**Excerpted passage**
%%

There’s nothing like an amazing weight loss story to energize us all and motivate us to keep pushing. So we can hardly be blamed for wanting to just assume the story ends with “happily ever after.” Alas, life is not a fairy tale, and if you’ve ever tried to keep weight off, you know how difficult it can be. In fact, it’s so difficult, some wonder whether permanent sustainable weight loss is a myth…
Before you despair, let’s answer the question right now: yes, long-term weight loss is possible. It’s true, keeping weight off is an uphill battle; but we’re here to help you in the fight. Let’s face this issue head-on and see if we can come away feeling encouraged!
What qualifies as long-term weight loss?
There’s no hard-and-fast answer to this question, other than “the rest of your life.” A 2005 study defined “long-term weight loss” as a loss of “at least 10% of initial body weight” at least one year later. The study reported that 20% of overweight people are able to achieve this.
Things to point out here:
- There are lots of reasons to lose weight beyond how you’ll look.
- While you probably won’t be concerned with how you look in a bathing suit when you’re 75, weighing less and having lower blood pressure, less joint pain, etc. because of it will be better than the alternative.

%%

**Requirement 1**
According to the article on keeping weight off, why do some people wonder whether permanent weight loss is a myth? Answer in one to three sentences.
**Requirement 2**
Continue the article on keeping weight off from the point where it ends.

Collection entries:
%%

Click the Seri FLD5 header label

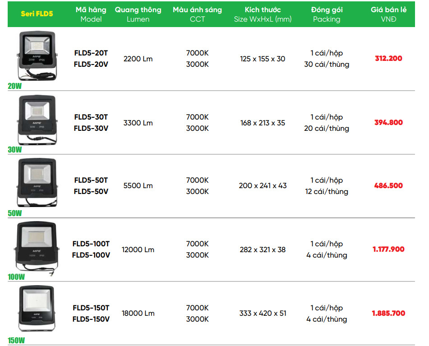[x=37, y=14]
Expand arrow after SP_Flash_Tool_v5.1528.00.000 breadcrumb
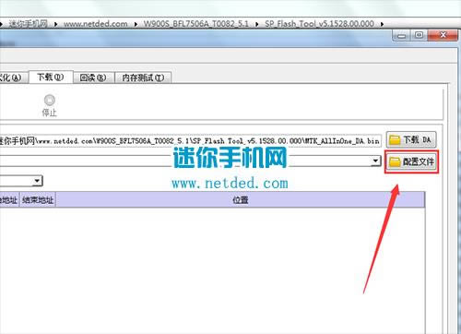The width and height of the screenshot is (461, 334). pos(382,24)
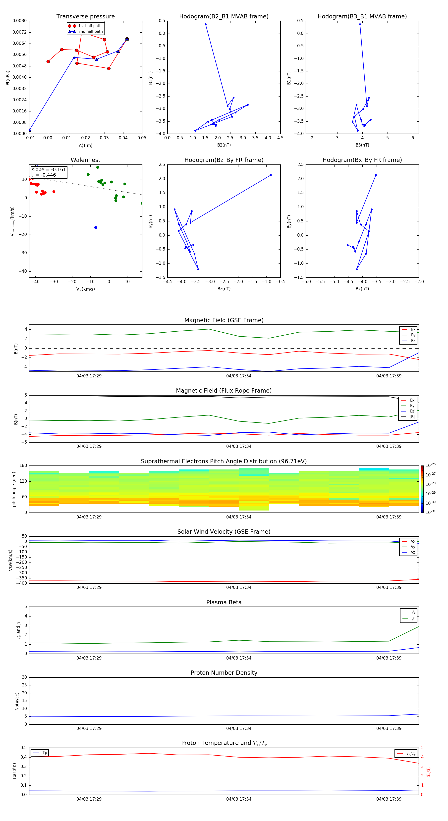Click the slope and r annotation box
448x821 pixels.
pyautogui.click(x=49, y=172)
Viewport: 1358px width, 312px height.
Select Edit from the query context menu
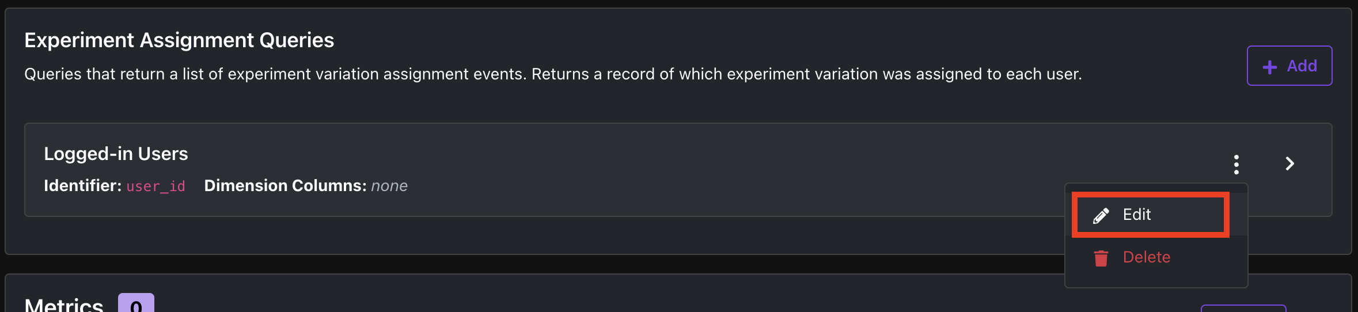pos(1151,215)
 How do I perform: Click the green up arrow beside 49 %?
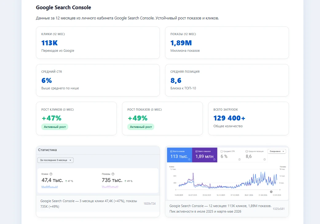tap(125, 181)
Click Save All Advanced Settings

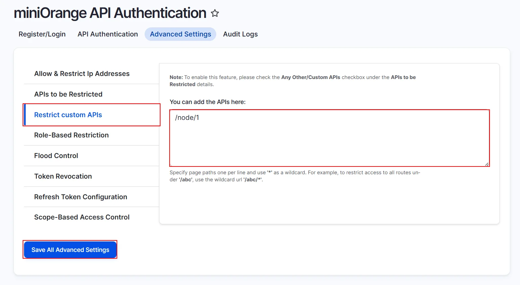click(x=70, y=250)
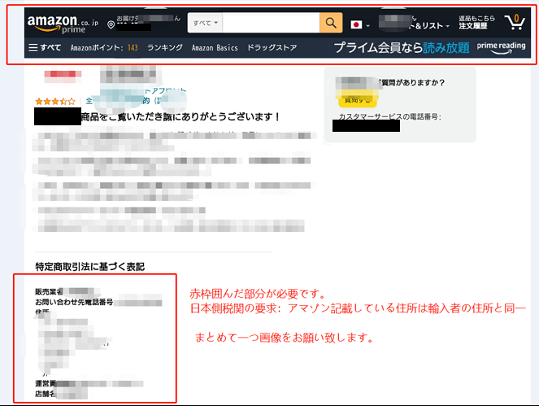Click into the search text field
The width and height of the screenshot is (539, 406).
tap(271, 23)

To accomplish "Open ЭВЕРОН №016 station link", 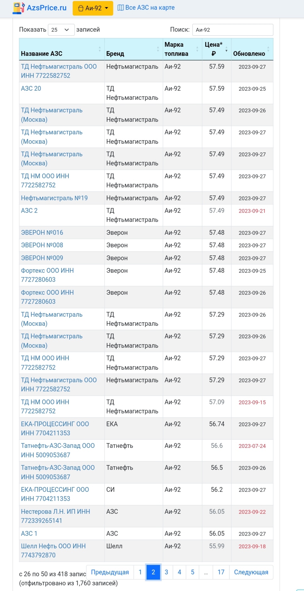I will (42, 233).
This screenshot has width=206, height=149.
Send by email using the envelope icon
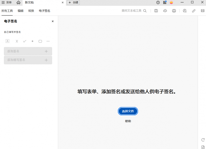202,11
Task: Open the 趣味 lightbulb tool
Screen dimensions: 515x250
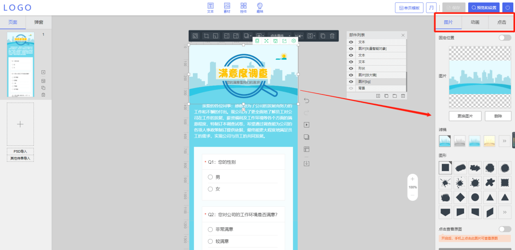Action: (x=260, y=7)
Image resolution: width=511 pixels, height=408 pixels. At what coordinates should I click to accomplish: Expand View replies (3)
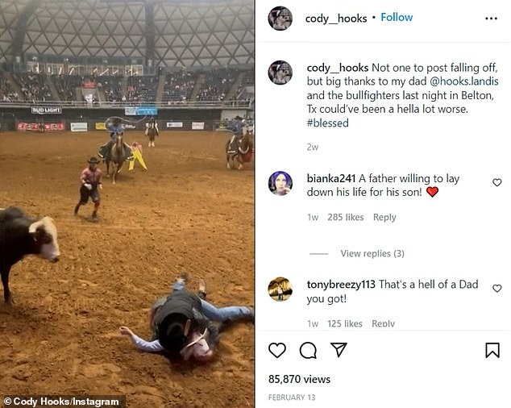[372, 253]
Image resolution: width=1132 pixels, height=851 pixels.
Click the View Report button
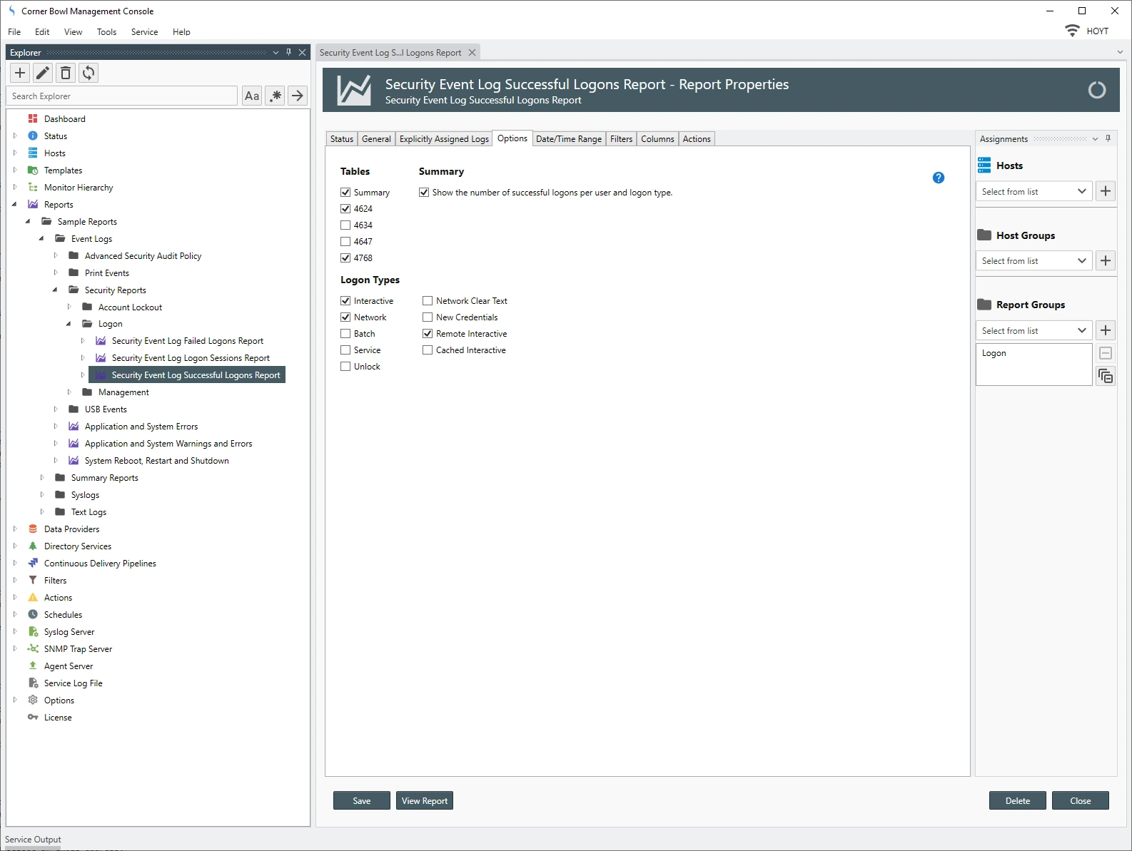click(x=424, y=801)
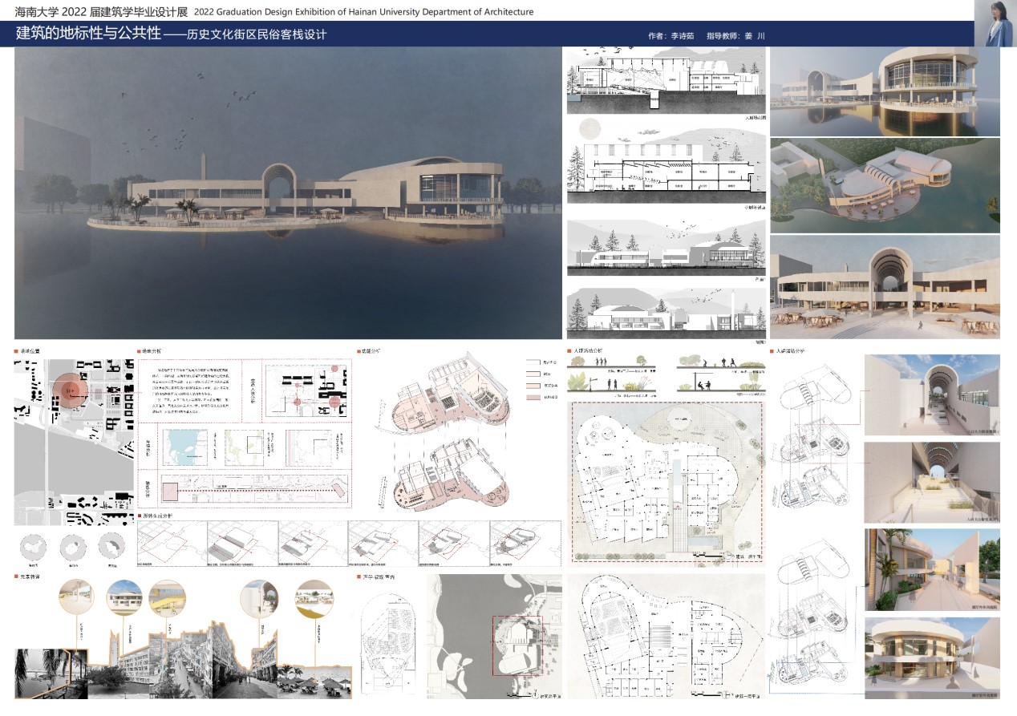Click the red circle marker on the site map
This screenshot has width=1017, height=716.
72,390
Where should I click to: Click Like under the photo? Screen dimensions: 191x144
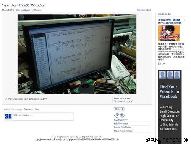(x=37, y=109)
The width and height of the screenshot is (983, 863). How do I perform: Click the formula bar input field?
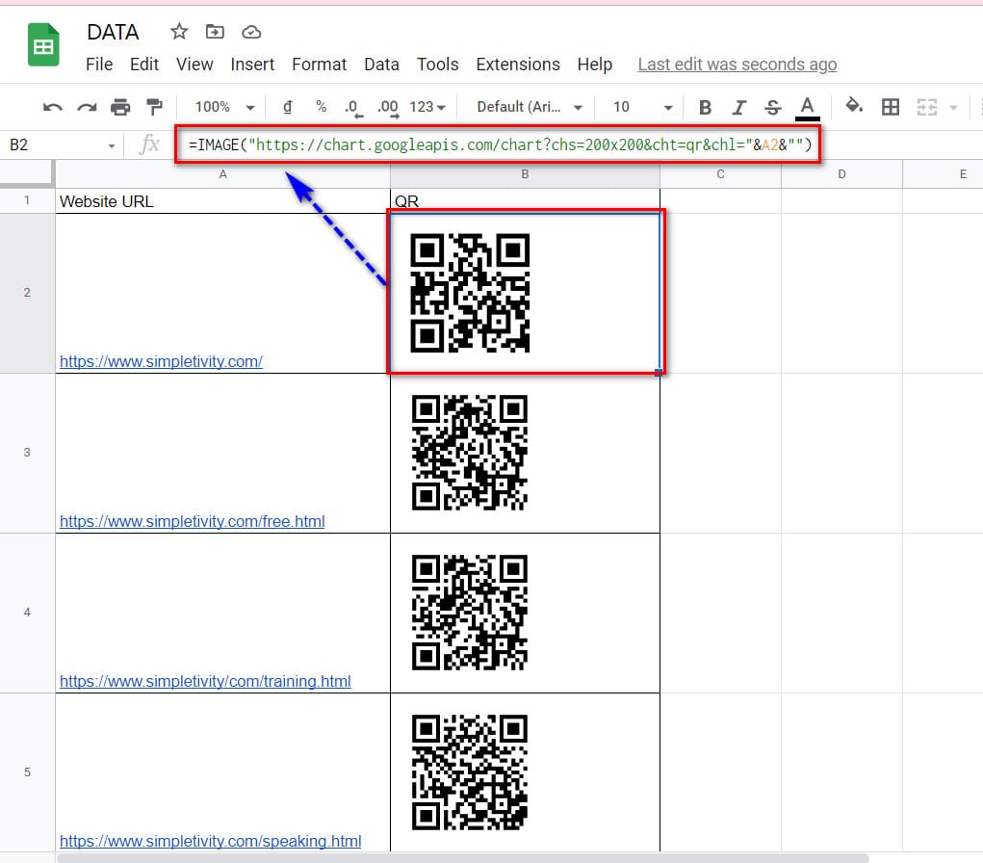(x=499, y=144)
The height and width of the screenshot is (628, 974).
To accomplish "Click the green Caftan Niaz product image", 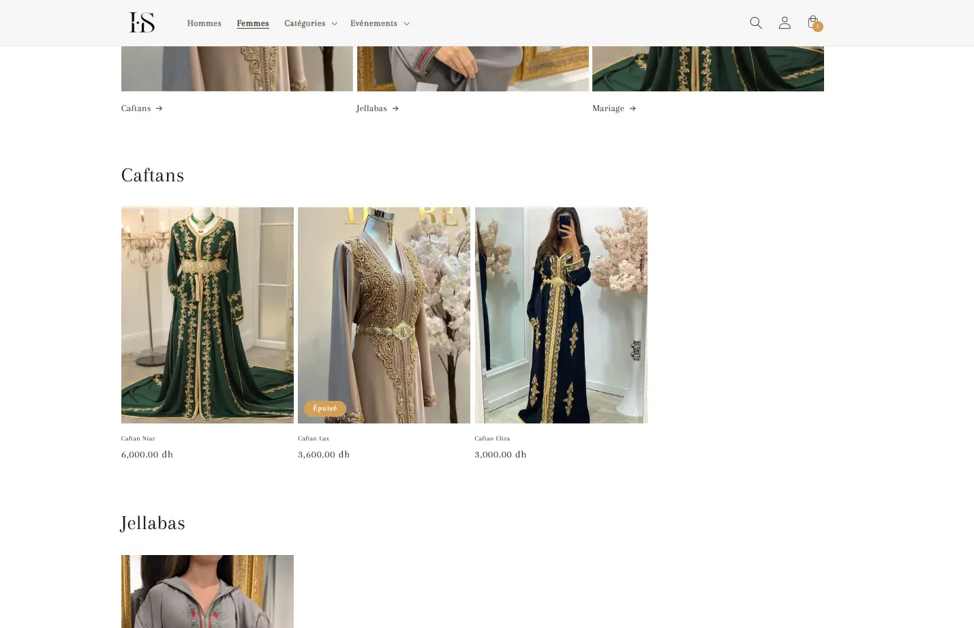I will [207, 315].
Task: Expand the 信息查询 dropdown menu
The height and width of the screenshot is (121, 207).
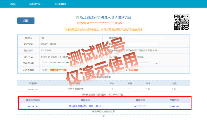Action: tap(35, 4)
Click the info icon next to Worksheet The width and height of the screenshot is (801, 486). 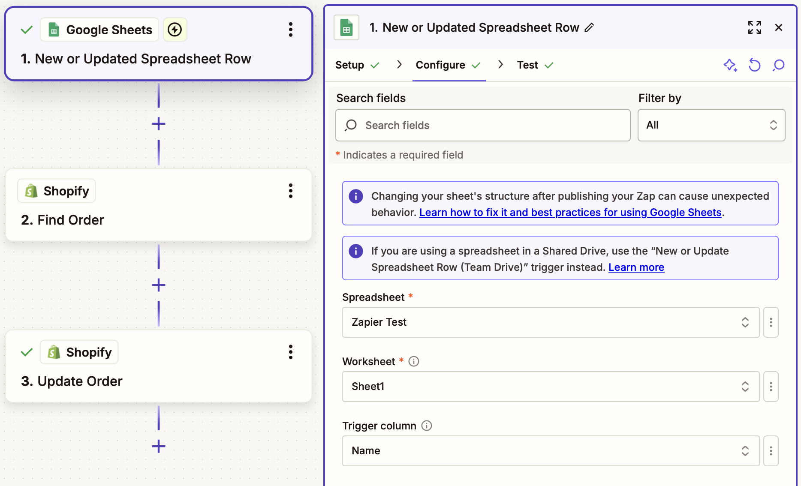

%%

**Expected output 1**
Some people wonder whether permanent weight loss is a myth because keeping weight off is so difficult.

**Expected output 2**
- Our mentality is that lifestyle changes are for life, by definition. If you can’t stick to them, they have little value.
Why is it so hard to keep weight off?
It should be at least somewhat satisfying to learn that keeping weight off is not simply a matter of willpower. Your body actually works against you, slowing your metabolism as you lose weight so that you have to eat less not to gain weight. On top of that, it starts telling you you’re hungry all the time via hormones released to your brain.
So you’re not dreaming, your body is practically conspiring against you to keep you at the weight you’re at, even if that’s overweight or obese.
What can I do to sustain weight loss?
As ever, losing weight comes down to burning more calories than you take in. Within that, however, there are ways to set yourself up for better odds of success:
- Set realistic goals and stay consistent. A 2017 study found that the people who lost consistent weight within the first 12 weeks of a weight loss program were more likely to maintain those losses up to two years later compared with those who fluctuated in their weight. So aim for something small but doable, even 1 pound per week.
- Make changes you’re likely to keep. You’ll know almost immediately if a diet change, for example, is something you can keep up for 25 years. A low-calorie dish that takes you two hours to make is low probability. Replacing soda with coconut or flavored water is high probability, because you can find these virtually anywhere you can find a Coke.
- Beware of binges. Look, cheat days are fine. As fitness folks we’re legally required to say you’re only cheating yourself, but hey, cheat days happen. However, in another unhelpful turn of biology, when you put on excess weight your fat cells enlarge, and you can even add fat cells. When you lose weight you can shrink fat cells, but you can’t get rid of them. So the sooner you commit to changing your diet and exercise habits, the easier weight loss will be.